La datte, levier de développement économique du Sud

Un salon de 40 000 m2, 180 exposants de 12 pays et 60 000 visiteurs. Des conventions pour développer la production et la commercialisation des dattes marocaines.

Trois conventions visant à appuyer la promotion de la commercialisation des dattes marocaines sur le marché national et spécialement dans les grandes et moyennes surfaces ont été signées jeudi 31 octobre à Erfoud, en marge de l’inauguration de la 4e édition du Salon des dattes au Maroc. A travers ces conventions, le ministère de l’agriculture et de la pêche maritime a négocié les conditions de commercialisation des dattes marocaines avec 3 enseignes de grandes et moyennes surfaces : Marjane, Label’Vie et Asswak Assalam. L’objectif est de faciliter aux groupements d’intérêts économiques (GIE) l’accès à ces distributeurs et par conséquent augmenter les revenus des producteurs de dattes membres de ces GIE. «Grâce à ces conventions, les grandes et moyennes surfaces étaleront leurs commandes en dattes marocaines sur toute l’année», a annoncé Aziz Akhannouch, ministre de l’agriculture et de la pêche maritime.
Autre événement, la signature d’une convention définissant les modalités et les conditions de fourniture d’énergie aux exploitations agricoles situées dans l’axe Errachidia-Boudnib.
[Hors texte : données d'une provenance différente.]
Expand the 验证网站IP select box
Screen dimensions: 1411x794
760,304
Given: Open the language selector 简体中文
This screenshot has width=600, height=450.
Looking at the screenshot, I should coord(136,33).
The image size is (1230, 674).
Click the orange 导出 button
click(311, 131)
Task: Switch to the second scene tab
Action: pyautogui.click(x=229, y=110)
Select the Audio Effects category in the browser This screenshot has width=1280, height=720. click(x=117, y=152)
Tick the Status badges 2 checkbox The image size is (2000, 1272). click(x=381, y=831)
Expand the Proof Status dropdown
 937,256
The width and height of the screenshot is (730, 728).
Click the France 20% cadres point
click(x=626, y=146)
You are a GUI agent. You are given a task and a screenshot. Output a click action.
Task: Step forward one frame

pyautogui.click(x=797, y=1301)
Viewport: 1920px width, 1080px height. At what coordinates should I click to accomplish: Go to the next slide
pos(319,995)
La production nationale s’élève à 110 000 tonnes

Ce projet d’électrification s’inscrit dans le cadre du développement de la filière phoénicicole, composante essentielle du Plan Maroc Vert. Le coût global de ce projet de 36 mois est estimé à 100,2 MDH, dont 37,50% seront financés par le ministère de l’agriculture, 20,80% par le Conseil régional et provincial et 20,80% par l’ONEE. Le reste sera cofinancé par l’Agence nationale de développement des zones oasiennes et de l’arganier (ANDZOA) et l’Association des investisseurs producteurs de palmiers (AIPP). Si autant de conventions ont été signées lors du salon qui s’est déroulé du 31 octobre au 3 novembre, c’est que l’événement est de taille. Le salon s’étale en effet sur une superficie de 40 000 m² pour 180 exposants venus de 12 pays et plus de 60 000 visiteurs attendus. L’enjeu est également important : un chiffre d’affaires de 2,5 milliards de dirhams et plus de 5 000 tonnes de dattes de qualité supérieure à l’export à l’horizon 2020. Le Maroc dispose de tous les atouts pour relever ce challenge. Pour l’ANDZOA, «la production nationale a progressé de 10% durant les 5 dernières campagnes agricoles. Elle dépasse aujourd’hui les 110000 tonnes. Au niveau mondial, le pays occupe déjà la 7e place avec une palmeraie avoisinant les 48 000 hectares. Nous comptons améliorer notre production, nos exportations et par conséquent notre positionnement mondial». Les moyens déployés semblent être à la hauteur des ambitions.